OBJETIVO 1 —
Reproduza na íntegra, sem qualquer alteração, o texto sobre os anos de jornalismo.

EXCERTO DA FONTE —
* * * *

Em 19 anos, 11 meses e 12 dias, consegui trocar a Torre dos Clérigos com o edifício da Câmara Municipal do Porto, cheguei a escrever silicone em vez de silício, nomeei uma praia na Ilha das Flores que, aparentemente, era de outra ilha qualquer, confundi o administrador da Nintendo com um japonês em passeio domingueiro, disse que a Guerra dos Tronos passava no Netflix, troquei o nome a meia dúzia de entrevistados e publiquei muitas, mas mesmo muitas gralhas. Felizmente, nenhuma destas ocorrências foi suficiente para mudar o curso da História – mas em todos os casos fiz questão de demonstrar a minha disponibilidade para corrigir o que errei. O facto de não ser o melhor jornalista do mundo nunca me impediu de tentar ser honesto com os leitores – e comigo. Até porque vim para o jornalismo como um ato de cidadania – e por sinal consegui garantir um salário.
Olhando para trás, não vejo nenhum pullitzer ou ato heróico, mas permitam-me a imodéstia se disser que nunca regateei esforços para ficar a saber um pouco mais do que sabia antes de escrever um texto. Poderia dar exemplos, mas não vos vou maçar com exercícios de vaidade – até porque não fiz mais que a minha obrigação, enquanto profissional da informação.
Quando entrei na Faculdade, nunca pensei escrever sobre tecnologias ou ciência; e quando surgiu a oportunidade de ir para a Exame Informática tinha tudo para ser um fracasso. Além do perfil de espalha-brasas permanentemente insatisfeito, nunca vi mais de 10 minutos do Star Trek; assisti a uns quantos episódios da Guerra das Estrelas, mas nunca percebi bem por que é que o Indiana Jones aceitou participar sem chapéu; os meus conhecimentos de informática eram tão básicos que fiquei feliz pela vida ao descobrir o control+z; comecei por achar que o Linux poderia ser uma louvável reencarnação dos Índios e demorei a compreender que a Apache usa, de forma abusiva, o nome de um povo como marca comercial (tal como a Amazon, dizem os brasileiros – e eu compreendo-os); e nunca percebi bem o fanatismo em torno da Apple – e continuo a não perceber, apesar de admitir que tenha bons produtos como qualquer outra marca e de, ao longo dos anos, ter aprendido a admirar coisas que não compreendo.

* * * *

REGISTOS GUARDADOS —
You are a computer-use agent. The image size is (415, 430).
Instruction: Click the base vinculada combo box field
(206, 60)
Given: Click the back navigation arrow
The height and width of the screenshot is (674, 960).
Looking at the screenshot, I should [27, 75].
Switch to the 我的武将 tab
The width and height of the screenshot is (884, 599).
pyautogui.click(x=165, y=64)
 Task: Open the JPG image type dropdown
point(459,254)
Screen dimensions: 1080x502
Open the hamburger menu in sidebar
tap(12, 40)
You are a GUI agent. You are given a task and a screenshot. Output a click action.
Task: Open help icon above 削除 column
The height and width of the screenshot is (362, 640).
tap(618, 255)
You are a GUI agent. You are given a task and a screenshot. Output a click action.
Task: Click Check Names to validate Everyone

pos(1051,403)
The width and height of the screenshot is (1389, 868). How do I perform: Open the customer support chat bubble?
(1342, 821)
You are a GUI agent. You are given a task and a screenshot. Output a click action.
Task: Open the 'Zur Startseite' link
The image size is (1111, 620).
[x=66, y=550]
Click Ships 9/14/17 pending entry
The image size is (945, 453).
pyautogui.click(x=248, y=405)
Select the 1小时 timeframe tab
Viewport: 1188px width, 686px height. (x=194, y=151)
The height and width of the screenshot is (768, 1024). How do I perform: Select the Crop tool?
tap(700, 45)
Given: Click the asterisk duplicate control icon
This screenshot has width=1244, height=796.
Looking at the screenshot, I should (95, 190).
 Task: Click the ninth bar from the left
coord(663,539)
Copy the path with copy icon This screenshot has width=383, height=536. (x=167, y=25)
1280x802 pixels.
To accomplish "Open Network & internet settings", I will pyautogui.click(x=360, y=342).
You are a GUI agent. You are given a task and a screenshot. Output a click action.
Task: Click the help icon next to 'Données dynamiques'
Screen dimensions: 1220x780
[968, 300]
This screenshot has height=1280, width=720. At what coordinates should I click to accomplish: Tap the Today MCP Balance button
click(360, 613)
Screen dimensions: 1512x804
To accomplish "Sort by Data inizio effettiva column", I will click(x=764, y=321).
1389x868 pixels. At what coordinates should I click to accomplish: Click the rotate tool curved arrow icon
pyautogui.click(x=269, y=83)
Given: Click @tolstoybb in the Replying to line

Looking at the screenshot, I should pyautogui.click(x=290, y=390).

* * * *

OBJETIVO 2 —
Por favor, transcreva exatamente as linhas dos registos desde a linha que contém "Given: Click the back navigation arrow" até à linha que contém "coord(663,539)", inclusive.

RESPOSTA CORRETA 1 —
Em 19 anos, 11 meses e 12 dias, consegui trocar a Torre dos Clérigos com o edifício da Câmara Municipal do Porto, cheguei a escrever silicone em vez de silício, nomeei uma praia na Ilha das Flores que, aparentemente, era de outra ilha qualquer, confundi o administrador da Nintendo com um japonês em passeio domingueiro, disse que a Guerra dos Tronos passava no Netflix, troquei o nome a meia dúzia de entrevistados e publiquei muitas, mas mesmo muitas gralhas. Felizmente, nenhuma destas ocorrências foi suficiente para mudar o curso da História – mas em todos os casos fiz questão de demonstrar a minha disponibilidade para corrigir o que errei. O facto de não ser o melhor jornalista do mundo nunca me impediu de tentar ser honesto com os leitores – e comigo. Até porque vim para o jornalismo como um ato de cidadania – e por sinal consegui garantir um salário.
Olhando para trás, não vejo nenhum pullitzer ou ato heróico, mas permitam-me a imodéstia se disser que nunca regateei esforços para ficar a saber um pouco mais do que sabia antes de escrever um texto. Poderia dar exemplos, mas não vos vou maçar com exercícios de vaidade – até porque não fiz mais que a minha obrigação, enquanto profissional da informação.
Quando entrei na Faculdade, nunca pensei escrever sobre tecnologias ou ciência; e quando surgiu a oportunidade de ir para a Exame Informática tinha tudo para ser um fracasso. Além do perfil de espalha-brasas permanentemente insatisfeito, nunca vi mais de 10 minutos do Star Trek; assisti a uns quantos episódios da Guerra das Estrelas, mas nunca percebi bem por que é que o Indiana Jones aceitou participar sem chapéu; os meus conhecimentos de informática eram tão básicos que fiquei feliz pela vida ao descobrir o control+z; comecei por achar que o Linux poderia ser uma louvável reencarnação dos Índios e demorei a compreender que a Apache usa, de forma abusiva, o nome de um povo como marca comercial (tal como a Amazon, dizem os brasileiros – e eu compreendo-os); e nunca percebi bem o fanatismo em torno da Apple – e continuo a não perceber, apesar de admitir que tenha bons produtos como qualquer outra marca e de, ao longo dos anos, ter aprendido a admirar coisas que não compreendo.

RESPOSTA CORRETA 2 —
Given: Click the back navigation arrow
The height and width of the screenshot is (674, 960).
Looking at the screenshot, I should [27, 75].
Switch to the 我的武将 tab
The width and height of the screenshot is (884, 599).
pyautogui.click(x=165, y=64)
 Task: Open the JPG image type dropdown
point(459,254)
Screen dimensions: 1080x502
Open the hamburger menu in sidebar
tap(12, 40)
You are a GUI agent. You are given a task and a screenshot. Output a click action.
Task: Open help icon above 削除 column
The height and width of the screenshot is (362, 640).
tap(618, 255)
You are a GUI agent. You are given a task and a screenshot. Output a click action.
Task: Click Check Names to validate Everyone

pos(1051,403)
The width and height of the screenshot is (1389, 868). How do I perform: Open the customer support chat bubble?
(1342, 821)
You are a GUI agent. You are given a task and a screenshot. Output a click action.
Task: Open the 'Zur Startseite' link
The image size is (1111, 620).
[x=66, y=550]
Click Ships 9/14/17 pending entry
The image size is (945, 453).
pyautogui.click(x=248, y=405)
Select the 1小时 timeframe tab
Viewport: 1188px width, 686px height. (x=194, y=151)
The height and width of the screenshot is (768, 1024). How do I perform: Select the Crop tool?
tap(700, 45)
Given: Click the asterisk duplicate control icon
This screenshot has width=1244, height=796.
Looking at the screenshot, I should (95, 190).
 Task: Click the ninth bar from the left
coord(663,539)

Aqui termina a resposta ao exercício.